**Problem to solve:** Search the data for the word "drive" and copy every line that contains it.
(Data to use)
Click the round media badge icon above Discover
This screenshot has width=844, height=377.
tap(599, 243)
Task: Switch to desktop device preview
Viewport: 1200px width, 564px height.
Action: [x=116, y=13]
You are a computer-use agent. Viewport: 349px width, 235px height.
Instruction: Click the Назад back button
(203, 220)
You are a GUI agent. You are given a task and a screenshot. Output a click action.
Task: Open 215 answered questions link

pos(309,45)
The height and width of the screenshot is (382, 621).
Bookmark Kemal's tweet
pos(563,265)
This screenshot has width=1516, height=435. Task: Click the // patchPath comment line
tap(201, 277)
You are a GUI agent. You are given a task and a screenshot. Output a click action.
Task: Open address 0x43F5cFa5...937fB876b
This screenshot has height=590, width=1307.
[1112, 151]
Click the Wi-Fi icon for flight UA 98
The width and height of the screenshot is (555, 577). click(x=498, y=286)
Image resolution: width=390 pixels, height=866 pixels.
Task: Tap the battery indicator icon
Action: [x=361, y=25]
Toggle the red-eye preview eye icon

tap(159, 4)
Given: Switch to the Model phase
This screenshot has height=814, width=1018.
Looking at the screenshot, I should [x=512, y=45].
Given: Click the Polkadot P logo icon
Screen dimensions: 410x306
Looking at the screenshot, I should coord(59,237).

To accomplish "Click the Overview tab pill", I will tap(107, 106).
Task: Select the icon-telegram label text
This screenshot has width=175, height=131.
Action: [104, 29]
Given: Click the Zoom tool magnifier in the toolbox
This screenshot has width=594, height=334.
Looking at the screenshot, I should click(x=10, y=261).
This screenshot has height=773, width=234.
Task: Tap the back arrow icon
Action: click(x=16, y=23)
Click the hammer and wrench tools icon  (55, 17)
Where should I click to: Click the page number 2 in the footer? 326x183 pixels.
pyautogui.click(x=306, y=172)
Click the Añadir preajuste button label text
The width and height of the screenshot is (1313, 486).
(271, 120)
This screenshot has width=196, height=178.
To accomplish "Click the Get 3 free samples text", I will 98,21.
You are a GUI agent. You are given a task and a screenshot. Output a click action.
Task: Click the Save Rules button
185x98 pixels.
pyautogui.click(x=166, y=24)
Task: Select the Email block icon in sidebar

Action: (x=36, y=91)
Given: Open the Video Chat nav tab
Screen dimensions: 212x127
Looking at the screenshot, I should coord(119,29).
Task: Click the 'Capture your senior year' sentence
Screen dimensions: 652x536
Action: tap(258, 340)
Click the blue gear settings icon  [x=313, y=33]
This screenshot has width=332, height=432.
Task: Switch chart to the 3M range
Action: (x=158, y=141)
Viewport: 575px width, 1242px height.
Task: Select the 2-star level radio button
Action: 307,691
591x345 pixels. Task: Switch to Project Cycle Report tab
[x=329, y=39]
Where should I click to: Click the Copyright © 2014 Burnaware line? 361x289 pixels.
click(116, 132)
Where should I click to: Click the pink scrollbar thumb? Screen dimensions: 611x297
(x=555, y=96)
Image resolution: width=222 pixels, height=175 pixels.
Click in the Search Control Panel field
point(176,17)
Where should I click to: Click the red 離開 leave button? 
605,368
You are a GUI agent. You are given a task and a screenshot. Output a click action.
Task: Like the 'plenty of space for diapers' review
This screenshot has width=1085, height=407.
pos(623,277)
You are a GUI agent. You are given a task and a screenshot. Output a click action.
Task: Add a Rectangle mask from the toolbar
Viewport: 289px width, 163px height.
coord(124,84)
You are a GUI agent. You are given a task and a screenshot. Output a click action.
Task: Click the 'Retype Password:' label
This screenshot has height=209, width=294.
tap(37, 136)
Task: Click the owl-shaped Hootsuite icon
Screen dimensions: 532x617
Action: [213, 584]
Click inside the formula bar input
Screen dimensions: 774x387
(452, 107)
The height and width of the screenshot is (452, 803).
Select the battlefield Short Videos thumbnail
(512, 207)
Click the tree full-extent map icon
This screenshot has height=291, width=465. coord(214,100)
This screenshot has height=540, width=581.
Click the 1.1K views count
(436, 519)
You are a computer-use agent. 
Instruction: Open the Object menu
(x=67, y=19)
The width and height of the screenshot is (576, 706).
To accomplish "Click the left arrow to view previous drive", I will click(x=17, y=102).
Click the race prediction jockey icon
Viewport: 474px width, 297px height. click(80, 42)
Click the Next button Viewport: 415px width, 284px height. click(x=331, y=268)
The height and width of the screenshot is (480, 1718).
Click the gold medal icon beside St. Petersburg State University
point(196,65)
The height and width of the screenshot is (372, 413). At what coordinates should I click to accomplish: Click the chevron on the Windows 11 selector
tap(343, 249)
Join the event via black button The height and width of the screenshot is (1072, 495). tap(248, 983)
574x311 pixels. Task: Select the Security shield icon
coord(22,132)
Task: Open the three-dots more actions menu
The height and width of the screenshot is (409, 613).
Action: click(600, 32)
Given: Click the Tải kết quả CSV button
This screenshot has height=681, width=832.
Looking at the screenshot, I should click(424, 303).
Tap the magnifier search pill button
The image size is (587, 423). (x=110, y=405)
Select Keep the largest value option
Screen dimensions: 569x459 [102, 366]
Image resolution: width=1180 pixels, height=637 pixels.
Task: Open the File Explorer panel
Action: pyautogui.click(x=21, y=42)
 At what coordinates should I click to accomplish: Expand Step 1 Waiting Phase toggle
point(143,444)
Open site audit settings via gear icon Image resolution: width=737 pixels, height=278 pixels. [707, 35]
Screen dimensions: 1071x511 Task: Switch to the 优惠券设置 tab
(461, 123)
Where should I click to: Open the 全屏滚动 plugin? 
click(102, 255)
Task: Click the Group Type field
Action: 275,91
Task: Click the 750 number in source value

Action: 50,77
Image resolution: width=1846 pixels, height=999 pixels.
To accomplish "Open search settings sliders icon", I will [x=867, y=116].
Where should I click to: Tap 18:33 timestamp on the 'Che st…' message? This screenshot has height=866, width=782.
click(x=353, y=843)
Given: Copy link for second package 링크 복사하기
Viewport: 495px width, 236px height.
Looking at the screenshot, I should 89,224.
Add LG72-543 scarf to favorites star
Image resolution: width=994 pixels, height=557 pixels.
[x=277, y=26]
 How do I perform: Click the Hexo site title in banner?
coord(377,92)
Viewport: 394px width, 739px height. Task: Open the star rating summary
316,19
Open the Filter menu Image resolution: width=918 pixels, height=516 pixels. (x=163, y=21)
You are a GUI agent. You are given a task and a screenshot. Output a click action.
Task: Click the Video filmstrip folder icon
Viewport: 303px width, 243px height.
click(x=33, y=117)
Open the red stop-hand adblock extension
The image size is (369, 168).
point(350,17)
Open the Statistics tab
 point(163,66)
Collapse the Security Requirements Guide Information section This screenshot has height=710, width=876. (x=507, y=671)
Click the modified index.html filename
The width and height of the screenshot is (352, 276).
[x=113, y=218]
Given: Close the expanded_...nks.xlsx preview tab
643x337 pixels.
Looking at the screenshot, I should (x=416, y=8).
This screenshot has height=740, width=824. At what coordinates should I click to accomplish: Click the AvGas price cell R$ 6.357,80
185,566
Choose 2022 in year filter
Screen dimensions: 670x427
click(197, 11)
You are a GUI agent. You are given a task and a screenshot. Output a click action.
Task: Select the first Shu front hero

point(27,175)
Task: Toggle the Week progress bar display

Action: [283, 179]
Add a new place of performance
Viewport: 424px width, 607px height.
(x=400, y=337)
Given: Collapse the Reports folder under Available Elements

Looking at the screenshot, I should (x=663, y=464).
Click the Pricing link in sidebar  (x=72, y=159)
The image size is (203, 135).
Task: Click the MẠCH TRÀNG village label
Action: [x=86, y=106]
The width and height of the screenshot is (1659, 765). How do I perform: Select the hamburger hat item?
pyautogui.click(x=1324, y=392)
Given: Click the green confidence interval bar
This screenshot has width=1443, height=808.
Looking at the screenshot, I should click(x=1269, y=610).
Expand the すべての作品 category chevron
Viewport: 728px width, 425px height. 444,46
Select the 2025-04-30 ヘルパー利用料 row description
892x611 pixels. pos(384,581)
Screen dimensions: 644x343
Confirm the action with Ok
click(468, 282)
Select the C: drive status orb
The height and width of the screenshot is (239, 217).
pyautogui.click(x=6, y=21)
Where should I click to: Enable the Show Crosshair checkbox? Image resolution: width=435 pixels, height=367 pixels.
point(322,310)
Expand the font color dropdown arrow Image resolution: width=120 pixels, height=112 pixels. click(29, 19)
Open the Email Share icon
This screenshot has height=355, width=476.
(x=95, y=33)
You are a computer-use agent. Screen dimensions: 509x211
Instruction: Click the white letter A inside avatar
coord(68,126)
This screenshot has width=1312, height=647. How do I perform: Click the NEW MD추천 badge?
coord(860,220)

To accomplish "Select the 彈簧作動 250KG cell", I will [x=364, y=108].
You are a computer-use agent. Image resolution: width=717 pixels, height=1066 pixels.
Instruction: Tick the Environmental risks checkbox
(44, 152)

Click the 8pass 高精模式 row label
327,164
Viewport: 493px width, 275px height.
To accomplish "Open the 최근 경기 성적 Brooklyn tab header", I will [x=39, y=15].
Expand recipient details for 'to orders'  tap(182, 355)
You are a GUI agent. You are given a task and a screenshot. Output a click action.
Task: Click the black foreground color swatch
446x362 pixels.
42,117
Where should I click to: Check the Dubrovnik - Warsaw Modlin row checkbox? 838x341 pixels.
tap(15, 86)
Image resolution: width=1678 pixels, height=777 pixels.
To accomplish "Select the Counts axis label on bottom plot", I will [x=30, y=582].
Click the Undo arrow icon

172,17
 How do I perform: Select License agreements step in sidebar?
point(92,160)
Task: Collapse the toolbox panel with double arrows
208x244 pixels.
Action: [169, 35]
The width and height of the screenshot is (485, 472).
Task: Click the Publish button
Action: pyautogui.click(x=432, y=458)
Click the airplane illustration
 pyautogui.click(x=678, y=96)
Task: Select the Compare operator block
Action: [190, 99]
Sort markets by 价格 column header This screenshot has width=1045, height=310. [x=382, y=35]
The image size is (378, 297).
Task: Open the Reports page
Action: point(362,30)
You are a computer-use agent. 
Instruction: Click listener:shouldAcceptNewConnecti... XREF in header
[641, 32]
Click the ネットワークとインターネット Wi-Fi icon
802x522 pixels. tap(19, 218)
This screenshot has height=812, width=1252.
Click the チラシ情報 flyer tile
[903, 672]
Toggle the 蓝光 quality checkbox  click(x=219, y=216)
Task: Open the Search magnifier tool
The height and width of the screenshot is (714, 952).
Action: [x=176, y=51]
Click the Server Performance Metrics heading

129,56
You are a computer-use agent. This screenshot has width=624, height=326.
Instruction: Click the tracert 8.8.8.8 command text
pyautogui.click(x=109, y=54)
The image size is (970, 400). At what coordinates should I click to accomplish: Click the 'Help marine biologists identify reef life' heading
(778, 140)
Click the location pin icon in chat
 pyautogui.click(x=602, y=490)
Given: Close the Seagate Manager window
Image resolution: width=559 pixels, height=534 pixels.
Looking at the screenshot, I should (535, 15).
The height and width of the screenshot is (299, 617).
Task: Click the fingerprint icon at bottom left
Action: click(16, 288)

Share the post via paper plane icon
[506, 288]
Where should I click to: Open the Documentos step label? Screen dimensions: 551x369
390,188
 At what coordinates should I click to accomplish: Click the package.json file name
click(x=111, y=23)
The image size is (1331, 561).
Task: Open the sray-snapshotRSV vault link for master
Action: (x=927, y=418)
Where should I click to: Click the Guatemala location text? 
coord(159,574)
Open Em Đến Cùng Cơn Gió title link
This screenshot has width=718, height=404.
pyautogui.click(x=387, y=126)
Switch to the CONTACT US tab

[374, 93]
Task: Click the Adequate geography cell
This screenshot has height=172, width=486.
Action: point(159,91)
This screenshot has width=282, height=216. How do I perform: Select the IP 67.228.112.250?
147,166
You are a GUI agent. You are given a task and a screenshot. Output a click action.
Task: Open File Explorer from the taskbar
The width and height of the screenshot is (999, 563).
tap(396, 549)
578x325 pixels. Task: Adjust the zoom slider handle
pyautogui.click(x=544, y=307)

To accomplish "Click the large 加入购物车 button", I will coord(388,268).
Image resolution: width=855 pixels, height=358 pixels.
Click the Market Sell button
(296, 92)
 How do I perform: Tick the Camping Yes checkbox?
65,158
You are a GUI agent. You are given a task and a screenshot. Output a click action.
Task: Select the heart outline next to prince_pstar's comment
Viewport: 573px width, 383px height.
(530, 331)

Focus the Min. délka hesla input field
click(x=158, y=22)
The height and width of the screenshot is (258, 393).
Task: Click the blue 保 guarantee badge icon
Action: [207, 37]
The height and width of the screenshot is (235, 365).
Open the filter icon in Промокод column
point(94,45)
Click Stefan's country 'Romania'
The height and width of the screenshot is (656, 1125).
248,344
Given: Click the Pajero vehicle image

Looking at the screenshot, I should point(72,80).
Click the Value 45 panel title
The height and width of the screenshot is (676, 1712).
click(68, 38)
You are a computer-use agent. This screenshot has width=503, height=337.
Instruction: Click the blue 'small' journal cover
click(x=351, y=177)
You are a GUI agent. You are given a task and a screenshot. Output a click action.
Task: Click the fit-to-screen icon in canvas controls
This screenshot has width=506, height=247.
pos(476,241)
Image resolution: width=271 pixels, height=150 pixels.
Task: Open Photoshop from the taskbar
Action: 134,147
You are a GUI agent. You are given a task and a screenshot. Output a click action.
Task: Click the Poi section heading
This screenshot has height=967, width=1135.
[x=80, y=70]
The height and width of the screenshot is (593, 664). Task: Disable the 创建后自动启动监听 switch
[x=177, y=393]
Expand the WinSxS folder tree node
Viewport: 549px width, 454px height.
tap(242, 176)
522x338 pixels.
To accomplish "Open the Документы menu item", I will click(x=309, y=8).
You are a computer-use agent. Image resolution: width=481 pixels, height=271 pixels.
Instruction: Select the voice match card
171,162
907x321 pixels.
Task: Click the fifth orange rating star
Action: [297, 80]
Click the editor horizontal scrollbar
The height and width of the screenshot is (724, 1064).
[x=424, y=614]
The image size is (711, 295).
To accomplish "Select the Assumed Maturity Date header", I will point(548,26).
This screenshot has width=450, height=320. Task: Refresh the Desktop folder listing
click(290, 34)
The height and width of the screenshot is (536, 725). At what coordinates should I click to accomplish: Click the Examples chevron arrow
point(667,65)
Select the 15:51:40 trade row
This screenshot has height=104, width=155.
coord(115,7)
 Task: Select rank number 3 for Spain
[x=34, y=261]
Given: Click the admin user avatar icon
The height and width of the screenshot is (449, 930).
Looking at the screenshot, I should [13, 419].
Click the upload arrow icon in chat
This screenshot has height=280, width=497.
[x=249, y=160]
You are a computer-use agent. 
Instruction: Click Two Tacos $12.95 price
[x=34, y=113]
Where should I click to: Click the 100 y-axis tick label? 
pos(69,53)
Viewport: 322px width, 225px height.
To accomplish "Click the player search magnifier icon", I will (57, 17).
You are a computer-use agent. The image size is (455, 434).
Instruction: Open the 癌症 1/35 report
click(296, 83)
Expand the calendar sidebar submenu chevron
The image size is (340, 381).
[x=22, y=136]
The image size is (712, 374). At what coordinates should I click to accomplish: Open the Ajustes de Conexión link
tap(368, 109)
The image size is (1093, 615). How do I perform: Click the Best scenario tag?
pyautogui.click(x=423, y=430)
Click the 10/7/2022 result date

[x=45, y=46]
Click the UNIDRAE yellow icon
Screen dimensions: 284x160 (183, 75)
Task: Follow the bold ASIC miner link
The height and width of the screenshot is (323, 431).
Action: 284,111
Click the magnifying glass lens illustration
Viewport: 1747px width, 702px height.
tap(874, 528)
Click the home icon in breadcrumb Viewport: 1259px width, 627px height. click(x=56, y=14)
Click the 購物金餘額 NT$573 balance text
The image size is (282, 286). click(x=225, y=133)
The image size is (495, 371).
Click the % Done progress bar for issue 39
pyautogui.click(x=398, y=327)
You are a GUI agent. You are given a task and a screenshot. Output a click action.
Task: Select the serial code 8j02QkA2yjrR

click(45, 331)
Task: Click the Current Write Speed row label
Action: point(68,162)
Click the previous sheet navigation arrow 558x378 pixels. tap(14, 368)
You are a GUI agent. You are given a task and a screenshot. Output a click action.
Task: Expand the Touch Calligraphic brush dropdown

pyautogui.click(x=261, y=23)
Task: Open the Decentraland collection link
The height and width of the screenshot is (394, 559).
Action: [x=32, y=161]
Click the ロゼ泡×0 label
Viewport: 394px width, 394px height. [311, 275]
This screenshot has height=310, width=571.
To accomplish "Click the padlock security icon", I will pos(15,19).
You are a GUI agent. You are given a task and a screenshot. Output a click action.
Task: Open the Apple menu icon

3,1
(End Data to use)
**Answer to this exercise:**
To accomplish "Click the left arrow to view previous drive", I will click(x=17, y=102).
Select the C: drive status orb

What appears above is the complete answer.